Artificial intelligence at work?
"It's a nice practical example of artificial intelligence," says Wolfram, whose computer language is based upon symbolic pattern matching. "What's more important is that we've reached the point where we can integrate this kind of AI operation right into the Wolfram Language to use as a new, powerful building block for knowledge-based programming."
Crucially, this kind of programming can also help with sorting through petabytes of photos that would otherwise be forgotten. "If one had lots of photographs, one could immediately write a Wolfram Language program that, for example, gave statistics on the different kinds of animals, or planes, or devices, or whatever, that appear in the photographs," says Wolfram.
From Instagram to Flickr to Dropbox and many more, photo vaults are everywhere. Most have metadata within, which got a group of researchers from the University of Washington thinking about automated 'time-lapse mining'. They put 86 million timestamped and geotagged photos taken around the world into a computer system that automatically discovered all locations in the world represented within that collection, warped each photo to a common viewpoint, and generated a short time-lapse video for each one.
Considering the rough data is from average quality tourist snaps, the results are incredible.
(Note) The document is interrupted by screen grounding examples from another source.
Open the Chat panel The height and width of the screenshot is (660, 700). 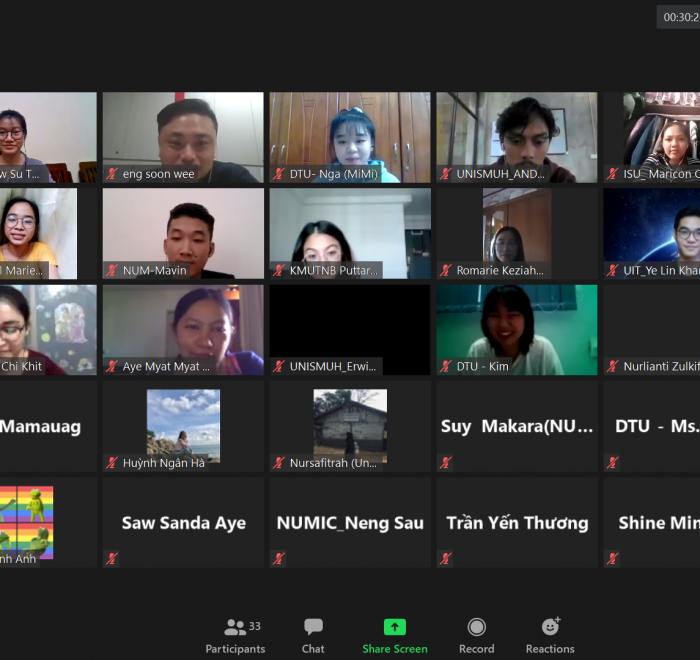click(x=313, y=635)
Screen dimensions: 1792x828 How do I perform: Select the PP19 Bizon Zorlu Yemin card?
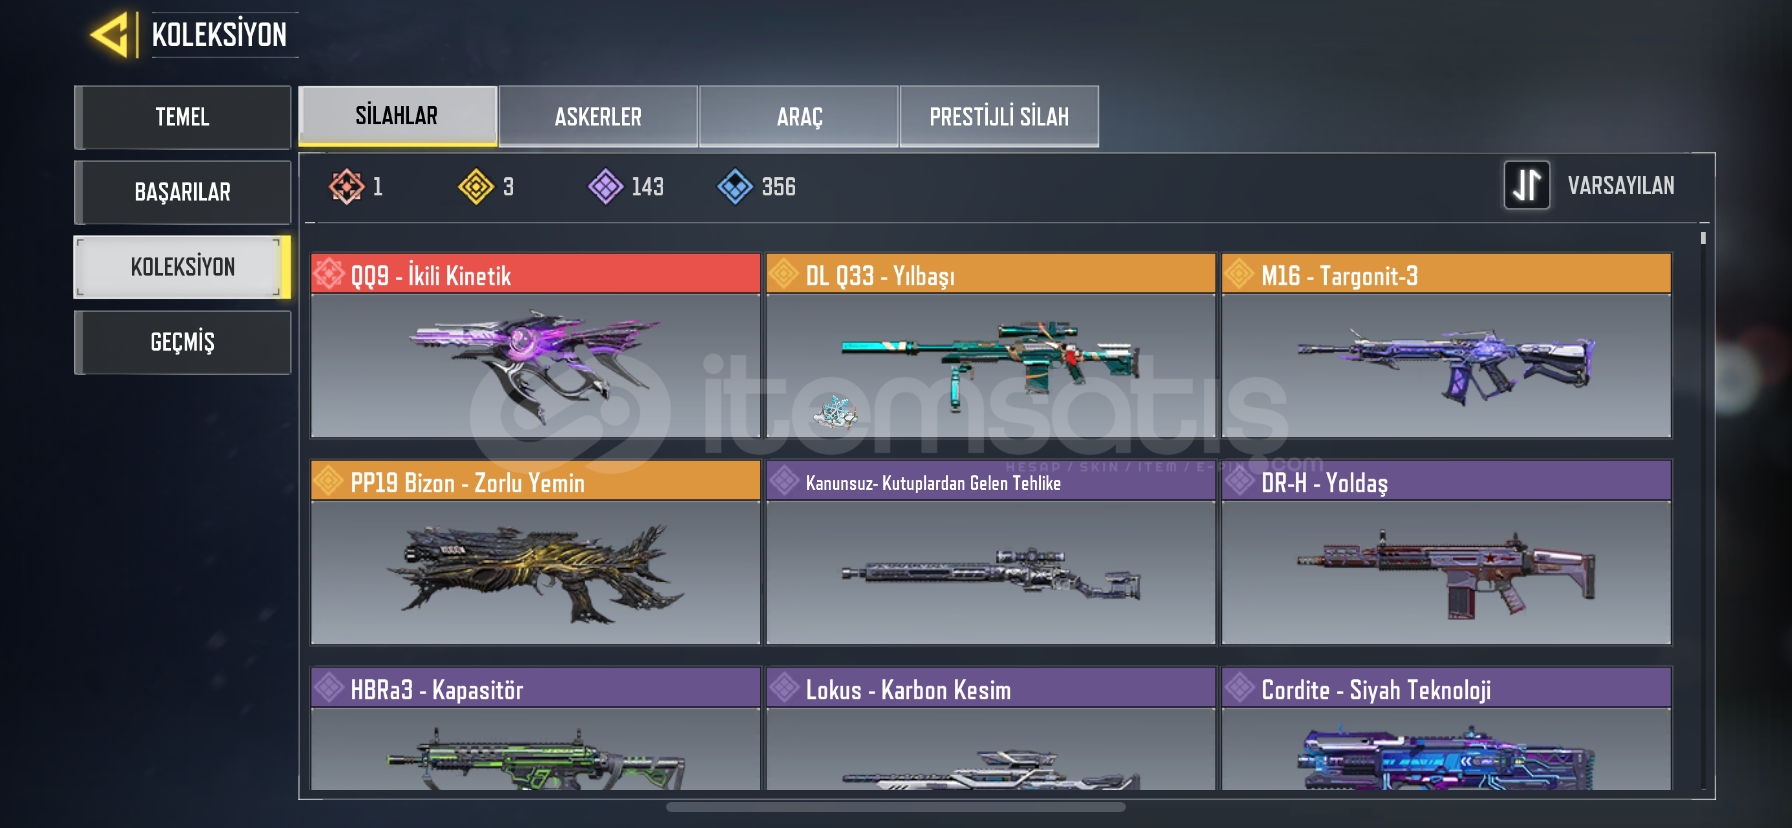535,552
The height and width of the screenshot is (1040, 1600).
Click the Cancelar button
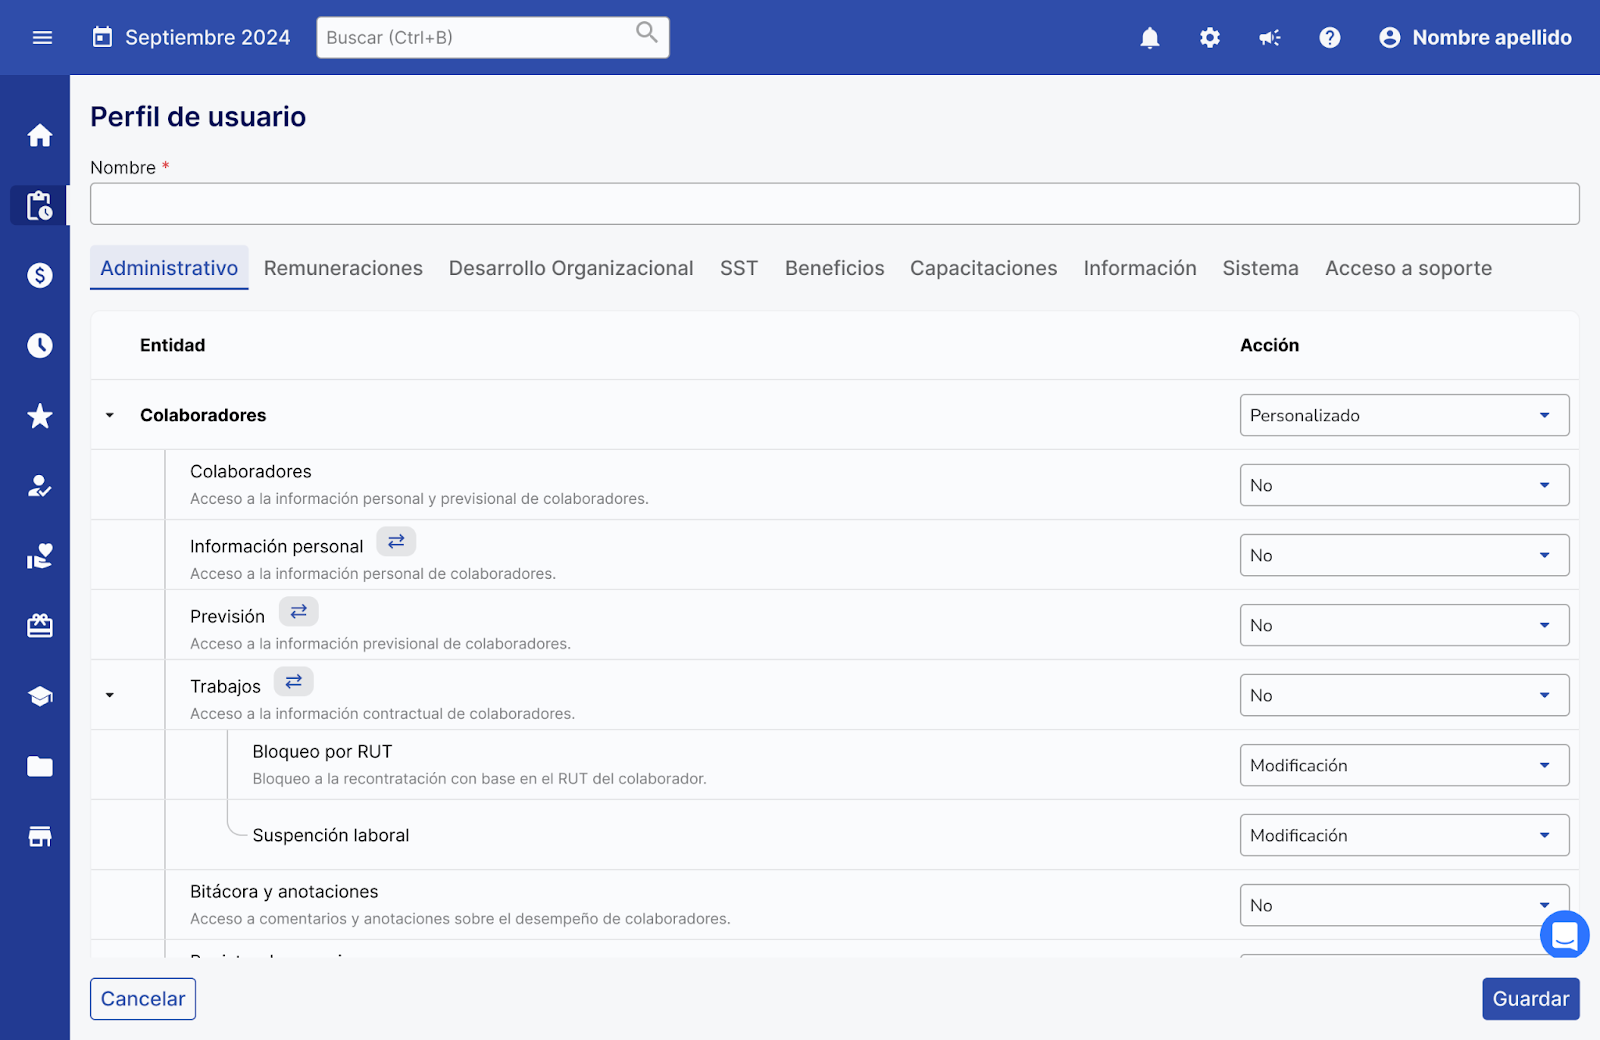tap(143, 999)
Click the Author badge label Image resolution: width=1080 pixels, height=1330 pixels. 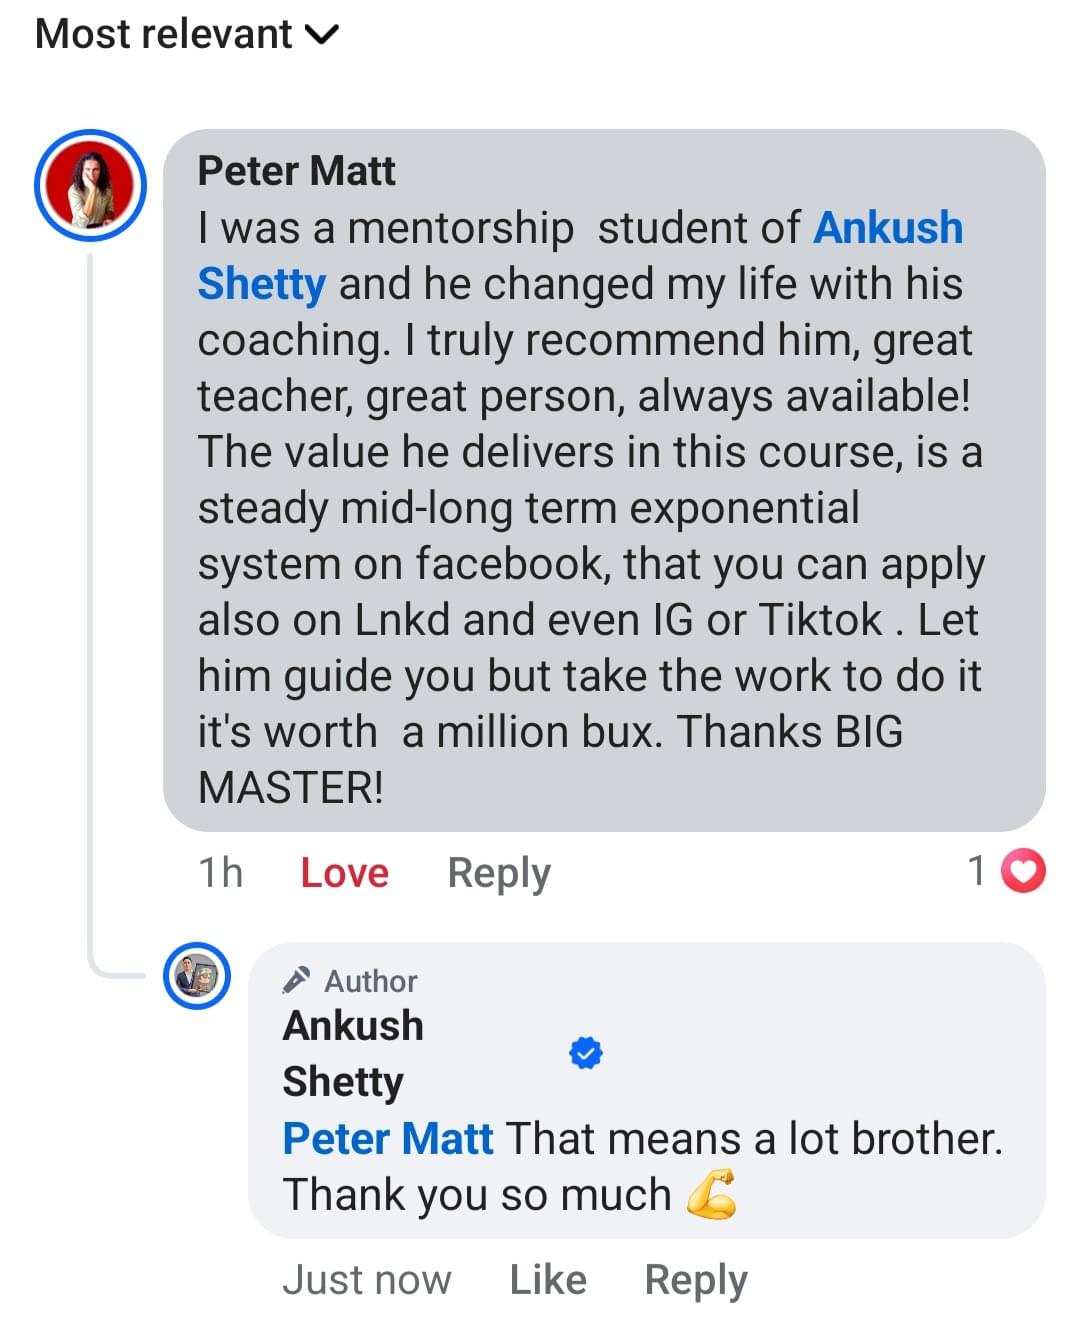point(370,981)
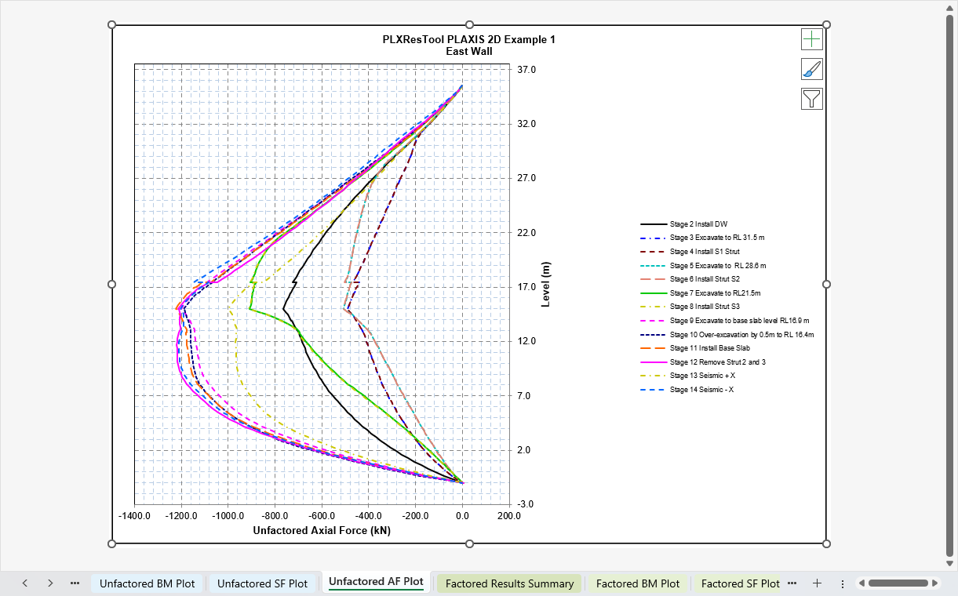Select the Unfactored Axial Force axis title
This screenshot has width=958, height=596.
[321, 531]
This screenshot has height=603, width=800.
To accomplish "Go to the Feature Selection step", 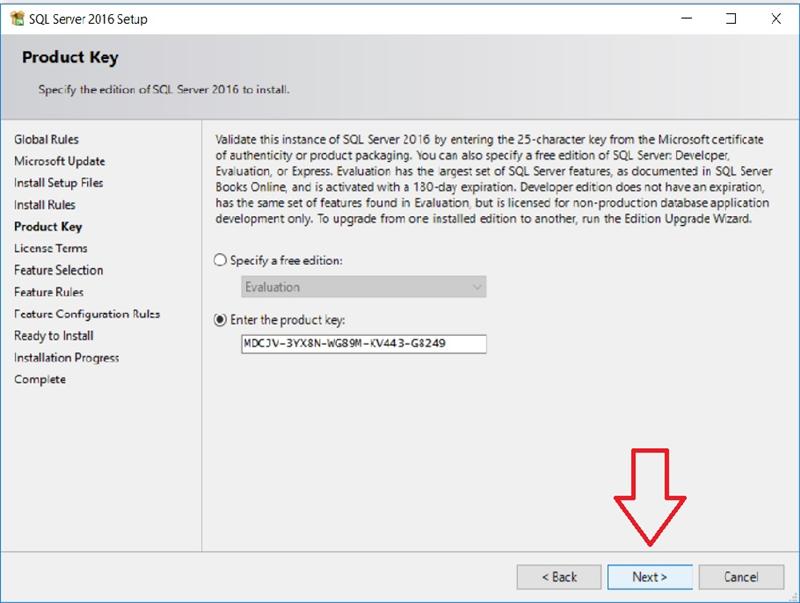I will (x=58, y=270).
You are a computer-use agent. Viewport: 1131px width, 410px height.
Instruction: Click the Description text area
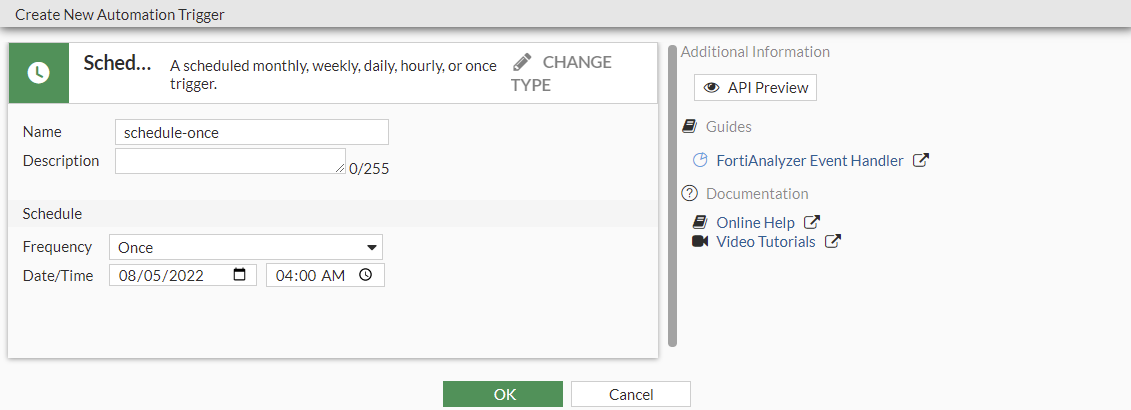point(230,161)
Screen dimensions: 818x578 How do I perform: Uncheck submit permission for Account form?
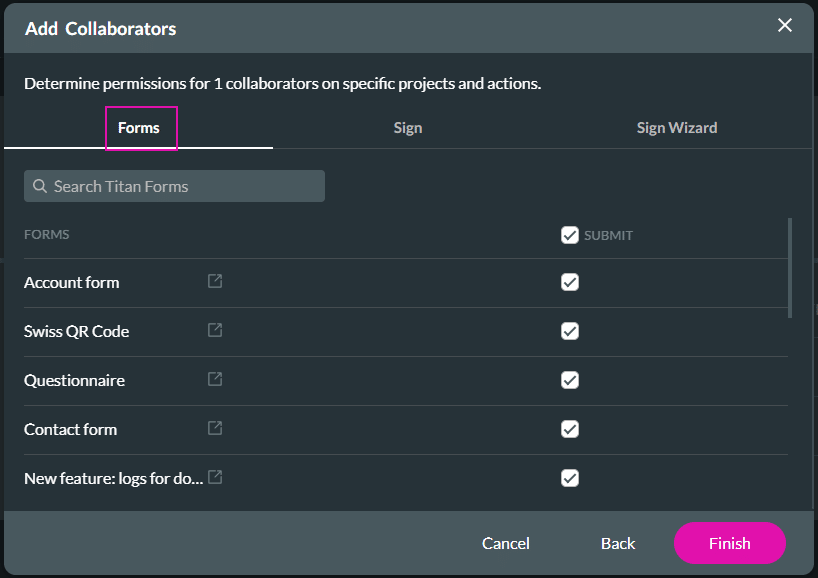(570, 282)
You can watch the Goldman Sachs Tower skyscraper slowly taking shape over several months in Manhattan, Norway's Briksdalsbreen glacier gradually retreating over several years, and waterfalls slowly changing course. You can watch history unfold… and all from a bunch of photos that would have been mostly ignored and forgotten, left in the cloud to digitally decay.
As with photos, image recognition tech only really means something if it's mobile. A visual search industry is now on the rise, which depends not only on the volume of photos online, but also people's love of visual sites like Pinterest.
"The vast amount of user generated images being uploaded to the web is a major opportunity," says Mark Elfenbein, CEO of Canadian visual search company Slyce. "Rather than just being marketed to via branded advertising, consumers are now becoming inspired by products they see in images from all over the web, from those their friends are posting on Facebook and Instagram to the huge socially shared collections on sites such as Pinterest."
Enabling products within these images to be automatically discoverable – and available to buy via a tap or two – is a major new opportunity for retailers thanks to image recognition.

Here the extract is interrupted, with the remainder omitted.